Newsletter No.16 \ 20 July 2022

By Vaso Simits

ATAD (Anti-Tax Avoidance Directive) III OR UNSHELL

A proposal for the issue of a new Directive, has been published by the European Commission, with the aim of ending the use of complex corporate structures by using companies which do not perform any actual economic activity and/or lack a minimum economic substance, known as Shell Companies. The proposed directive, known as ATAD III or UNSHELL, is targeting to achieve a transparent economic framework between Member States by preventing, inter alia, the use of Shell Companies for tax avoidance or tax evasion purposes.

The proposed new Directive determines three indicators that will be used for identifying the companies that may not comply with the minimum requirements of economic substance. Such indicators are based on the income and/or assets and/or place of management and/or decision making of the companies.  

Minimum Substance requirements:

1. Activities of such shells and the income they receive, are the main factor of detecting the substance in their existence. Particularly, if more than 75% of the overall revenue of the shell company in the previous two tax years does not derive from the trading activities of the shell company, or in case where the 75% of its assets are either real estate property or private property of high value

2. Cross- border dimension shall be activated in the second step. Particularly, the next indicator is whether the company’s majority of income through transactions is associated with another jurisdiction or passes such income to another jurisdiction

3. Third and final indicator is whether the day-to-day operations and decision making is outsourced to a third parties.

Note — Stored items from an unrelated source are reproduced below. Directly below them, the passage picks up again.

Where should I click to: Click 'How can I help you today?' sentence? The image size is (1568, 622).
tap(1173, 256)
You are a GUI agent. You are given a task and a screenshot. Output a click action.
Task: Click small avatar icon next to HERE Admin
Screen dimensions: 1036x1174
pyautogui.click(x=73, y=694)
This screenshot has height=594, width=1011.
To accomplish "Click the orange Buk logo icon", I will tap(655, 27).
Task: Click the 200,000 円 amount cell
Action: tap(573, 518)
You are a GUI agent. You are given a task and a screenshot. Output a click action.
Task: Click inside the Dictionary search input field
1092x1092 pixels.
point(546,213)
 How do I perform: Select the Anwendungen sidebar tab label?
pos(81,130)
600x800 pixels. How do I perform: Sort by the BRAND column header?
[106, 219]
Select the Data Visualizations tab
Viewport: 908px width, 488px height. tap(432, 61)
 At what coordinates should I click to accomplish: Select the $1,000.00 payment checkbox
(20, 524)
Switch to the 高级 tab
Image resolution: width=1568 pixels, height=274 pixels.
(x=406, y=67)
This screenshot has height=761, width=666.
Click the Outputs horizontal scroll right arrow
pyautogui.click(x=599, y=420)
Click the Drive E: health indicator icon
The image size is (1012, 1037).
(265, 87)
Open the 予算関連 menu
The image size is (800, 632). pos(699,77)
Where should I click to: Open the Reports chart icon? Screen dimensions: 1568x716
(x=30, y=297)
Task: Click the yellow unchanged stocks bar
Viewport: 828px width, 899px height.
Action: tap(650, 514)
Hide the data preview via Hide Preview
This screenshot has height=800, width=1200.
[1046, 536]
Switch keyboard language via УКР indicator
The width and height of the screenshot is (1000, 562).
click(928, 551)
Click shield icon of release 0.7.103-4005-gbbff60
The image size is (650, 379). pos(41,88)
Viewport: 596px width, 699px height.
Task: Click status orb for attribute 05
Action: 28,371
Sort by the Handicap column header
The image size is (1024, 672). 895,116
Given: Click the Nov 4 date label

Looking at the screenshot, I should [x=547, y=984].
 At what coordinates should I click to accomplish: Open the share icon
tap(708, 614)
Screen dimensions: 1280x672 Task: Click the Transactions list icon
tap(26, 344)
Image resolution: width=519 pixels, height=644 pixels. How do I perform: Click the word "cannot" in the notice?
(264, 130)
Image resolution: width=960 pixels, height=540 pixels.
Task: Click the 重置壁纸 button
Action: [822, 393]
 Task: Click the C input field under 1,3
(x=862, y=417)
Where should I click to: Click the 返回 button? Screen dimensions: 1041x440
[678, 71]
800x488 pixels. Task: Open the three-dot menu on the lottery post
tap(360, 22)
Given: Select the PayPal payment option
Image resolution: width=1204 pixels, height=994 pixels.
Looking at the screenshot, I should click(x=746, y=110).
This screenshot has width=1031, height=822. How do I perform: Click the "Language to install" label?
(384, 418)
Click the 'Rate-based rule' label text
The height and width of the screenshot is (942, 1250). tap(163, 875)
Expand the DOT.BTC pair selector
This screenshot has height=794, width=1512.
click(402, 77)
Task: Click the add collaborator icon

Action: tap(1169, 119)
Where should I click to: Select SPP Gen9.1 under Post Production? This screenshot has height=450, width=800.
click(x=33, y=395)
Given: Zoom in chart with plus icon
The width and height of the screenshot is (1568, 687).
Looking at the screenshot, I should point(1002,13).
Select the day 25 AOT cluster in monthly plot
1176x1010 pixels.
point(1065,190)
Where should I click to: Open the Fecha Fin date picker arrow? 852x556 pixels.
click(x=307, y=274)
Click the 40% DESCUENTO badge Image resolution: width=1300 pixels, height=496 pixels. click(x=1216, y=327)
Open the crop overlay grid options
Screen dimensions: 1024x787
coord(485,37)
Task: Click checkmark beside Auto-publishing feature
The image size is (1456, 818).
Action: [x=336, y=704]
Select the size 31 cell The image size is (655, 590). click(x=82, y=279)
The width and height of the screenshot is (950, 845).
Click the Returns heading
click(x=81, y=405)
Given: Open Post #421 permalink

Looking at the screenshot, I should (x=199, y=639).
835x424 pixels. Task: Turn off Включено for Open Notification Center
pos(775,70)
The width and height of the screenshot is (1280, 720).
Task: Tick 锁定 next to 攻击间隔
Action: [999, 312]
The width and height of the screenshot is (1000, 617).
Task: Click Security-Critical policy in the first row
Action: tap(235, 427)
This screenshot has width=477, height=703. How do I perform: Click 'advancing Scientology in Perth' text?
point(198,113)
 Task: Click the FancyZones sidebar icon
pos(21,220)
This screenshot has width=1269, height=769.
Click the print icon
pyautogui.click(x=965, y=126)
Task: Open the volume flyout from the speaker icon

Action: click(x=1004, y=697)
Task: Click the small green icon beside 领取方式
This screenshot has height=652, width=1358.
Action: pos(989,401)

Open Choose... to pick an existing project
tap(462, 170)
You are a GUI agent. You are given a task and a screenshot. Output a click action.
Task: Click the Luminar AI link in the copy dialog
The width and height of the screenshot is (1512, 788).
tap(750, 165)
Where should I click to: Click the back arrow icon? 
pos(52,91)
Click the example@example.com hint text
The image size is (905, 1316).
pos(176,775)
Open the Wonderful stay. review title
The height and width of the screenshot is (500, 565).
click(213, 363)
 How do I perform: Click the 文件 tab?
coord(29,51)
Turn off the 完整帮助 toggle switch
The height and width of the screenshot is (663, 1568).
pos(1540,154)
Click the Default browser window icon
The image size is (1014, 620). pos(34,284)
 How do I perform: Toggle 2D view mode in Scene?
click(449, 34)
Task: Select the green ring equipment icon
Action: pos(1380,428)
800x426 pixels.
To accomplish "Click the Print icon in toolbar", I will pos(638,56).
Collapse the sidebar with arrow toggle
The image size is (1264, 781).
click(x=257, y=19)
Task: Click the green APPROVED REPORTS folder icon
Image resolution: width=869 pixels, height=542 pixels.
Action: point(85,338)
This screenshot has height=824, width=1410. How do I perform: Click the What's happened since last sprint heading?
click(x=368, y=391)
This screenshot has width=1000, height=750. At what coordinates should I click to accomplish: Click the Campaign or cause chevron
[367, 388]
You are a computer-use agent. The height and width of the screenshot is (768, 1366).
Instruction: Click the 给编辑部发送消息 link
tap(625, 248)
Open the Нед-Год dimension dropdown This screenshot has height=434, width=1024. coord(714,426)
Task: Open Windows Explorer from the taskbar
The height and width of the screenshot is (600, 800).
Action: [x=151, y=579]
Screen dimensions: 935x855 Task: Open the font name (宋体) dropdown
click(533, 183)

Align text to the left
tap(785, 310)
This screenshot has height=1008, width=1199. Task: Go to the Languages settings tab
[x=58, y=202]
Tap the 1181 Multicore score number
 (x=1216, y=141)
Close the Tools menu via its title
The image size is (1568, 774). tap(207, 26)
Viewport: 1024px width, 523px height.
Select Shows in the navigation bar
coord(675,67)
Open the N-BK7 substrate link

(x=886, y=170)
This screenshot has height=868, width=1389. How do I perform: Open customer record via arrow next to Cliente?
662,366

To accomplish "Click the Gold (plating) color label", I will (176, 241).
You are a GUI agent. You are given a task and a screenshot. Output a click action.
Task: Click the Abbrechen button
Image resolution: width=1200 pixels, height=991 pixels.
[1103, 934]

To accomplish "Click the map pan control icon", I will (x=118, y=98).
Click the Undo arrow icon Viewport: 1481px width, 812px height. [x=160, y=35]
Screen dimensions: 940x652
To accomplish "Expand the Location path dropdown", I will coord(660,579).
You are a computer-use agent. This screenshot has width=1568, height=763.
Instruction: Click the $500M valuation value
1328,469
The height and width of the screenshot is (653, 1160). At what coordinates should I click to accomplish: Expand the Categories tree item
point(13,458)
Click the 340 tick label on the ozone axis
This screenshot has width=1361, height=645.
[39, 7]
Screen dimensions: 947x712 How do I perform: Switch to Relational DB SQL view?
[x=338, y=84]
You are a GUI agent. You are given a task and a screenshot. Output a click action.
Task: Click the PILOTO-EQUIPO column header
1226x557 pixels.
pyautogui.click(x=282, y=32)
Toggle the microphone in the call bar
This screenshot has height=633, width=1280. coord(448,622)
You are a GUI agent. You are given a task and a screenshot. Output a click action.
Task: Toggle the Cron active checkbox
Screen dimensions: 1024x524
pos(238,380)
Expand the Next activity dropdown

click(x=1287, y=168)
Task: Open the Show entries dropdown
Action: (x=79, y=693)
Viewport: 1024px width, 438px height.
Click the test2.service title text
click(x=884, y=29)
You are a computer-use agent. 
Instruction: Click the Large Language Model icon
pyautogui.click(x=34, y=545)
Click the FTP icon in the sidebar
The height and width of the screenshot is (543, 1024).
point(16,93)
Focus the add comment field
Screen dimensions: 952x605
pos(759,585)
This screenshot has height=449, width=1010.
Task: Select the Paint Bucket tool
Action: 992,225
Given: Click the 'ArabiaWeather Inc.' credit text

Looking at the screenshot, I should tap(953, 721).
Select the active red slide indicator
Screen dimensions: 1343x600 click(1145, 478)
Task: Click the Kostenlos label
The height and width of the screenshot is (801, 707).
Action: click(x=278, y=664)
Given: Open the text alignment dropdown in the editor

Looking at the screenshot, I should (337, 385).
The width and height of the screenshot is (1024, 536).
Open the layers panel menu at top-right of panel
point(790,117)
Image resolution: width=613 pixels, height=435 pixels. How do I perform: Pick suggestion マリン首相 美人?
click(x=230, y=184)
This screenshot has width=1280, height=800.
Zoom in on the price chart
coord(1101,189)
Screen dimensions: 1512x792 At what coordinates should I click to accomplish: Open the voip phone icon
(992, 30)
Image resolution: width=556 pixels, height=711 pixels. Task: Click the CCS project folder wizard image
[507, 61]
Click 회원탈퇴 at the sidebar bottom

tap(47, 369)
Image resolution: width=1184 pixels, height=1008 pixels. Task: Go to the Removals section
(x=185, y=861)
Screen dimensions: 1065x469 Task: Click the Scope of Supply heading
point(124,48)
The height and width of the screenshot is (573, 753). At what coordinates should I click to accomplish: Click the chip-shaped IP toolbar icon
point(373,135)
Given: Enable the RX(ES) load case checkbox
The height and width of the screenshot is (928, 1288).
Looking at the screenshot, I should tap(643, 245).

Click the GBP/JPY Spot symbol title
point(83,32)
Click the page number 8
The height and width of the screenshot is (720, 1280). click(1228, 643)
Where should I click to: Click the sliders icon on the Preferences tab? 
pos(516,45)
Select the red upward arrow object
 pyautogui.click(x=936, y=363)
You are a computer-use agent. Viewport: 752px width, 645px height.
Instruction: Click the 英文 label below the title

The aforesaid indicators shall be considered and met cumulatively for a company to be deemed as shell company. In case a company falls into the abovementioned requirements, a reporting obligation arise in relation to their yearly tax return. In such case, companies which are considered to have a reporting obligation, will not be able to be relief form taxes or enjoy the benefits of the tax treaty network of its Member State and/or to qualify for the treatment under the Parent-Subsidiary and Interest and Royalties Directives. This is because the Member State in question would be able to take action against the shell company, and such action may involve the refusal of issue a tax residence certificate, tax benefits may be denied and shell entities may be unable to claim double tax relief in other jurisdictions.

Companies listed on regulated markets, regulated financial undertakings and undertakings with at least five of their own full-time equivalent employees or members of staff carrying out the activities which generate the relevant income, are considered to be low risk undertakings and therefore are excluded from the field of the Directive.

Furthermore, the draft Directive provides also for a right to rebuttal. In other words an undertaking which has been considered as a shell company and disagree with such decision, has the right to impugn such decision by providing the relevant documentation and evidence.

A climate of cooperation between Member States is deemed necessary for the purposes of Directive. Particularly, Member States have to cooperate with the above initiative, for example by not issuing tax certificates, or in such case the certificate will clarify that the company is a shell. Furthermore, Member states shall proceed by applying tax to payments to third countries, whereas inbound payments shall be taxed in the state of the shareholder of the shell company.

Importantly, Member States will have the right to request from another Member State to proceed by conducting a tax audit in regards to any entity, which will be requested by the other Member state, and such tax audit shall be provided by the other Member State in a reasonable time frame. In this regard, it goes without saying that a spirit of cooperation between the Member States shall be present in order for the directive to be successfully effective.

The proposed Directive is currently being discussed by the Member States at an EU level. In fact, the Cyprus Fiduciary Associations is in direct contact with the Ministry of Finance and has already submitted relevant comments for consideration.

The proposed Directive shall be implemented by Member States, under the spirit of cooperation, by 30 of June of 2023 and be effective from 1st of January 2024.